I am another Naviaux fan, and should go and re-read his last two big papers on the “First chapter of the 2nd book of medicine” and the complex process that may lead to healing–this latest with the others is a real eye opener. I can join the list of those who have never had a cold or flu during the now13 years of ME.
Many thanks for a lucid account.
Hi Cort, dies this relate to shingles/herpes zoster (VZV) as well ?
This is,very specifically, what triggered my ME in 1987. Gemma
Try the antiviral treatments for it.
Dr Chia finds treating vzv cfs can take as little as three weeks
Good research. biology isn’t my area of interest however I have a natural aptitude for all sciences and an intuition of sorts, there was something wrong with the inconclusive or cross contradictory studies we have seen over the years on this subject, which is out of line with the ‘degree of resolution’ achieved by the technological system, ( some key factor was missing / overlooked ) so I had to accept that every theory or angle may hold truth, and I think that may still be the case, we will see that everyones opinions and perspective is ultimately validated because the mechanisms facilitate a variety of outcomes within the umbrella of the same disease.
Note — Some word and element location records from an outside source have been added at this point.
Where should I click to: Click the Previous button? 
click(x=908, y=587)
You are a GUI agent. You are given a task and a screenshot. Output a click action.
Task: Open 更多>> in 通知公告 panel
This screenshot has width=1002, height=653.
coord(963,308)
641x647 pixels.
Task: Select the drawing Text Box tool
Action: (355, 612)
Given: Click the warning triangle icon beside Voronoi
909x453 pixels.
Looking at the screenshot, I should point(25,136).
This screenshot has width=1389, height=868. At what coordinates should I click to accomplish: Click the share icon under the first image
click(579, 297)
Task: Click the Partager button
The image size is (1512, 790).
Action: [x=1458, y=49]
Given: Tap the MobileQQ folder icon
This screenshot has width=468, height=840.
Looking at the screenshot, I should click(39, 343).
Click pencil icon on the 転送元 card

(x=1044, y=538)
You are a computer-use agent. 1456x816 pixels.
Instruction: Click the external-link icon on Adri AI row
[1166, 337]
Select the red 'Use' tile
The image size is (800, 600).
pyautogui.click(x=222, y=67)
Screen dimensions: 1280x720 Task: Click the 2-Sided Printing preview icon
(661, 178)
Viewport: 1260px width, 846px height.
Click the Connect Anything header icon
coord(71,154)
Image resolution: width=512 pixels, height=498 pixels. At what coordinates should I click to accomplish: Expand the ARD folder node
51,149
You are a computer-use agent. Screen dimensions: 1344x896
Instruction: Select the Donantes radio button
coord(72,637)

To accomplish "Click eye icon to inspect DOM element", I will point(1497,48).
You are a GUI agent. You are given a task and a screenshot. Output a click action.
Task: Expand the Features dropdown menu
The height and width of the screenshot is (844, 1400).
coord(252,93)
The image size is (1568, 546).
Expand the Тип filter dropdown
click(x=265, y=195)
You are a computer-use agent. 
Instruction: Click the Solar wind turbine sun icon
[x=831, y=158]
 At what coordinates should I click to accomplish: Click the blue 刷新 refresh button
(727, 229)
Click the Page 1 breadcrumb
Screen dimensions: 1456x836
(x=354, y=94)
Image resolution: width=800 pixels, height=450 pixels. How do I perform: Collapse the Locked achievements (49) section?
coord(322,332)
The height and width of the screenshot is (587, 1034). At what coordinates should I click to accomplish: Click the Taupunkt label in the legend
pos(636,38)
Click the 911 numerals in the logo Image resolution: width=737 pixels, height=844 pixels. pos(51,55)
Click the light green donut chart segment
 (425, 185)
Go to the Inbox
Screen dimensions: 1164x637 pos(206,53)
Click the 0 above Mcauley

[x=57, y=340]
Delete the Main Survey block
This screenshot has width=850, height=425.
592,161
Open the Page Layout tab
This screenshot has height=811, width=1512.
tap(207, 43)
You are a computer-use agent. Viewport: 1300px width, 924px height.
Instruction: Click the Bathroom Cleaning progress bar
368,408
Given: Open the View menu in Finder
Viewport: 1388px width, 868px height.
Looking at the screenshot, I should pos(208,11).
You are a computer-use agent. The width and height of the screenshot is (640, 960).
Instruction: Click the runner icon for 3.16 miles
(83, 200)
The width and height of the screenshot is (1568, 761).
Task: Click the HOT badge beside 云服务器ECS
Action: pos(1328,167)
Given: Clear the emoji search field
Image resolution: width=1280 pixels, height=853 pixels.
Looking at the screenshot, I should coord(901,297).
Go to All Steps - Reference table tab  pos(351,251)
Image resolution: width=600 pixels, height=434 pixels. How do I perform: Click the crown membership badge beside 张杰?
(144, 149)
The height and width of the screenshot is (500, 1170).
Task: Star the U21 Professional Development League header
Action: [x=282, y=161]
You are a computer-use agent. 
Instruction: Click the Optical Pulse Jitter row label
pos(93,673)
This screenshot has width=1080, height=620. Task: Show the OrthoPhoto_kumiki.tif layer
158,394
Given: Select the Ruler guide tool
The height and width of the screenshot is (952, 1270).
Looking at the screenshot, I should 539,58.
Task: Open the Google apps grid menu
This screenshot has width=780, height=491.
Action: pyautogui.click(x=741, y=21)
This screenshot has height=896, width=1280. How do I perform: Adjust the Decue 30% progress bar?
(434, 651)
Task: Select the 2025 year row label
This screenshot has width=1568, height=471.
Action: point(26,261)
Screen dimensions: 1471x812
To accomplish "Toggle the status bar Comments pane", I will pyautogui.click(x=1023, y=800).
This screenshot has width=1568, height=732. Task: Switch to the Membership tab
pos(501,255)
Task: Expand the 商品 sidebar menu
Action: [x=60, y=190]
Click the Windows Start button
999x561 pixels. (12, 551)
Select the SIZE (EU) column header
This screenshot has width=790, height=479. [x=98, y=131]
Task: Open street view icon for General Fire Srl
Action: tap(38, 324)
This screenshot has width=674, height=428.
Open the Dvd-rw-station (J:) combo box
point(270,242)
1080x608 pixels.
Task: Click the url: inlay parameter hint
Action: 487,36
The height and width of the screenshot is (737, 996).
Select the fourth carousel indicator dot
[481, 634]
I am just getting a strong feeling that this is the right line of inquiry, since first hearing about the CDR hypothesis I found it very compelling. I didn’t really need a study to know that periods where O.I. is experienced is associated with less blood flow to the brain, or that CFS/ME patients likely have resistance to covid-19 fatality.
Respect to everyone that stuck by their beliefs in the face of denial from the establishment, though I am not expecting to see any recognition or apologies in that regard. I don’t think Dr Prustys discovery would have necessarily found the relevant application if not for the body of work surrounding the subject already so I want to say thanks to ALL researchers.
I was wondering what has been happening with the Naviaux dauer state research. Back in 2014, they stated that the oxygen and glucose needed to power a cell were not being used. It seemed so promising. Cells can’t use the primary energy source of oxygen and glucose, so our bodies must run on the back-up system – adrenaline. So, if something further happens where we need adrenaline, it’s not there and we crash. So, more cortisol kicks in to say something is still wrong, which in turn kicks in the ACTH which disregulates the response. It over-kicks in the adrenaline, which fails. The cycle checks to see if the problem has been corrected, which it hasn’t, which kicks in yet more cortisol (stress hormone). Cortisol ramps up again, adrenaline ramps up but fails again, in an unending spiral, forcing a crash. I believe most other symptoms we suffer are part of the Central Sensitivity Syndrome issues we share with West Nile/PTSD etc. But for ME/CFS funding, we need to figure out the Cell Danger Response. Everything else is secondary, but I haven’t seen much follow-through on CDR since 2014. The similarities between ME/CFS and the long-haulers is great for funding, but unless the CDR is shown to exist in the long-haulers, it’s leading in the wrong direction. Does anyone know of anything recent about CDR?